Education in Slovakia

Those moving to Slovakia with families will of course need to ensure that there are schools suitable for their children. Slovakia has a free education system that is compulsory for ten years. Like many other countries, schooling is divided into primary and secondary school. However, at around the age of 10 students can choose to stay at the “primary” school until they are 15, or attend a “gymnasium”.

Once they have finished this stage of schooling at 15 or 16, they can then choose whether to attend a Secondary school until they are 19, or leave to enter the workforce. After graduating at 19 they can then attend a public, state, or private institution of higher education, which could be a university or a college, to complete their further education up to bachelors, masters or doctorate level.

Next to the public school system, Slovakia has a number of highly regarded international schools that teach in English and are particularly popular with expatriates who are only living in Slovakia with their kids.
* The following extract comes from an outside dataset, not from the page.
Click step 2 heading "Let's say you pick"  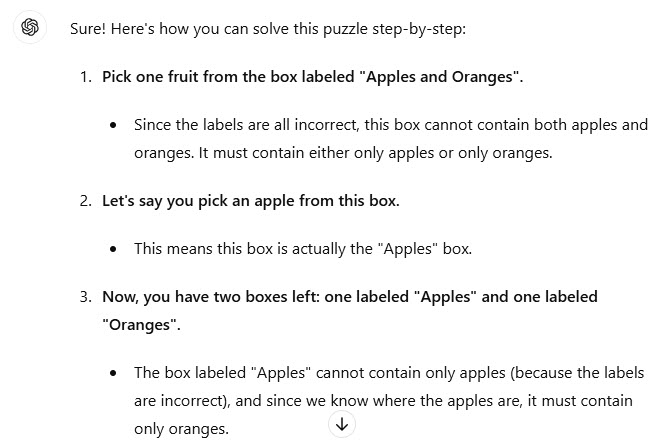coord(250,201)
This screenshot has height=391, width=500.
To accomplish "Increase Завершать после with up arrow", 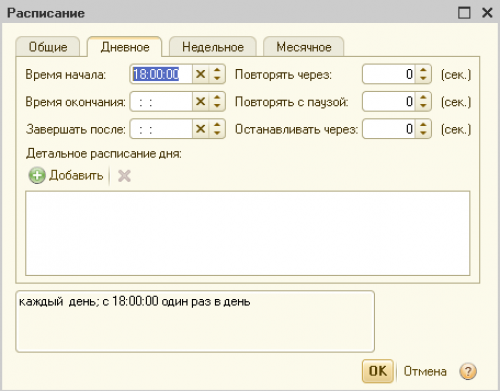I will [217, 124].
Additionally, there are also many universities that offer studies in English, due to the widespread popularity of the language amongst younger adults and children.

Healthcare in Slovakia

Like most other European countries, Slovakia has a state healthcare system, managed by the Ministry of Health of the Slovak Republic, where residents are entitled to free basic healthcare and further treatment by specialists, hospitalization, prescriptions, and pregnancy and childbirth services. However, some other services are only partially subsidized or must be paid for in full by local residents and expatriates alike.

Many of the state funded hospitals are also lacking in equipment and are in debt, and quality of care can vary from region to region. If you are an EU citizen moving to Slovakia, you will be able to use your EU health card to obtain free state healthcare. However, some services may not be available for free under this plan, and you are advised to contact the Ministry of Health for more specific information.

If you are not an EU citizen, or you want to supplement the free healthcare, then it is highly recommended that you take out private healthcare insurance instead.

Transportation in Slovakia

Transport in Slovakia is made easy by its well developed and properly funded road (over 720 km of motor- and expressways) and rail (over 3,660 km) transport networks. There are a number of different state funded rail networks operating in the country, including the main infrastructure operator Železnice Slovenskej Republiky (ZSR), which provides both passenger and freight services across the country. There is also a large bus network, which operates in many cities and towns across the country, as well as trams and trolleys in some of the larger cities. 

However, whilst public transport is very popular with a lot of the local residents and foreigners, many people also choose to drive their own cars. Be aware that many of the roads are subject to toll charges, but you can purchase a long or short term stamp card up front to avoid having to pay cash at every toll booth. Speed limits (60 km/h in urban areas and 130 km/h on express and motorways) are strictly enforced, as is seat belt use. Like most of Europe, Slovakians drive on the right hand side of the road.